#### DIRECTION 1
Answer each question from the passage on metameric black, one line per answer, marked to match:
(a) What white does RGB=(1,1,1) give on a properly-calibrated CRT display?
(b) To what power of the true RGB intensities are the numbers in a paint program proportional?
(c) Which rows of B form the matrix C?
#### DIRECTION 2
Write out the passage on metameric black from "Now you can" up to and including "and actual intensities.", swapping "image" for "picture".

#### GIVEN PASSAGE
════════════════

I forgot to mention that the values of R/G/B are scaled such that RGB=(1,1,1) gives a 6500 K (D65) white on a properly-calibrated CRT display. Judging from your user page, you shouldn't be too scared of a bit of math. :-) So, the above table says that (x,y,z) = A.(R,G,B), where A is the 3x3 matrix above. Find scaling factors (a1,a2,a3) such that A.(a1,a2,a3) = (xw,yw,zw) (the white point). Then you can construct a new matrix B, with <math>B_{ij} = A_{ij} a_i<math>. Update: this should be Bij = Aij aj (not ai)! Then the tristimulus values can be directly evaluated from the computer screen RGB values as (x,y,z)=B.(R,G,B), except that the numbers in your paint program are proportional to the power (1/2.5) of the true RGB intensities.

Now you have to find metameric black for someone missing x (long-wavelength) receptors, that is an RGB vector (r',g',b') that you can add to any RGB vector without changing the perception for that person. Construct a 3x2-matrix C which is the rows of B corresponding to y and z. Solve

C.(r',g',b') = (0,0)

Any vector in the solution space can be added to any (RGB) vector without a protanopic seeing the difference, of course with the restriction that (R+r',G+g',B+b') stays within the allowed range of positive values. You appear to have taken (p,0,0) (any value of p) as a solution, but it would look more like p(+1,-0.5,+0.1) (roughly, I'm too lazy to do the matrix inversions now)

Now you can construct an image with random, not too-saturated, colors, and add an appropriate amount of (r',g',b') to all color spots that you want to highlight for a person with normal color vision. Don't forget the gamma exponent to convert between computer RGB values and actual intensities.

════════════════

#### DATA BLOCK
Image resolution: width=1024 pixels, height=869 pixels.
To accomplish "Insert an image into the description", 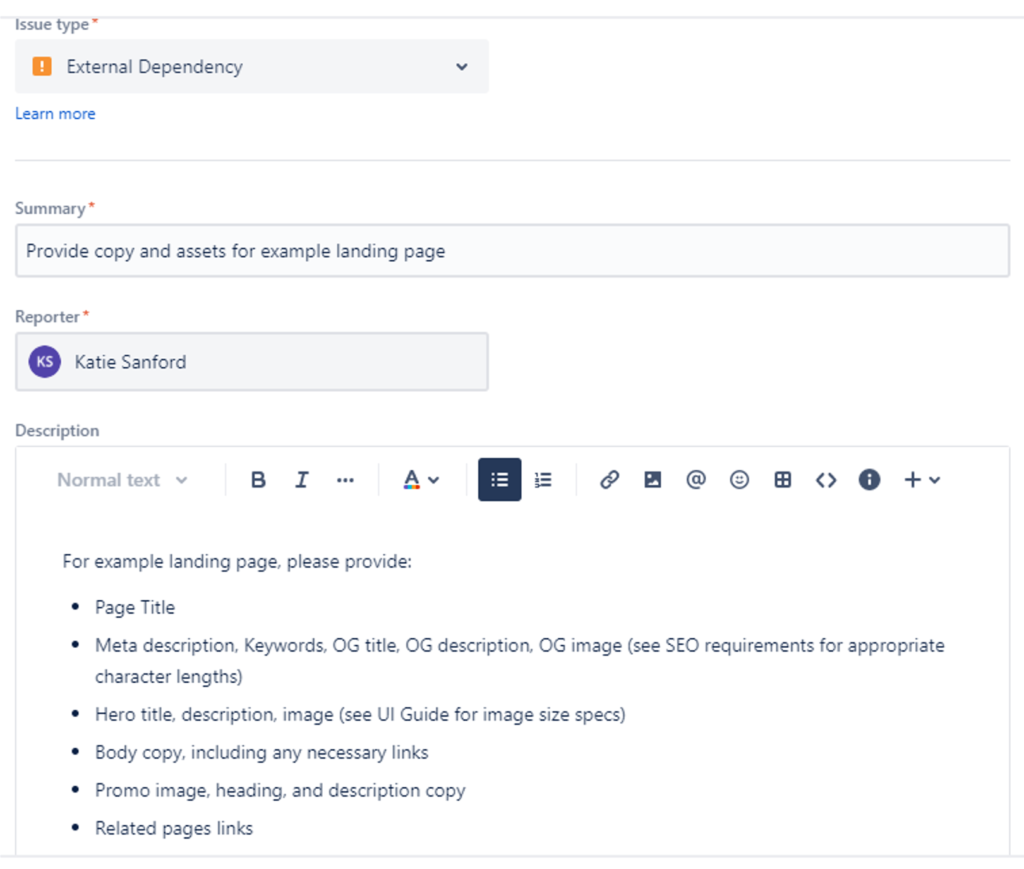I will click(x=652, y=479).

════════════════

#### FINAL ANSWER 1
(a) A 6500 K (D65) white.
(b) The power (1/2.5).
(c) The rows corresponding to y and z.

#### FINAL ANSWER 2
Now you can construct an picture with random, not too-saturated, colors, and add an appropriate amount of (r',g',b') to all color spots that you want to highlight for a person with normal color vision. Don't forget the gamma exponent to convert between computer RGB values and actual intensities.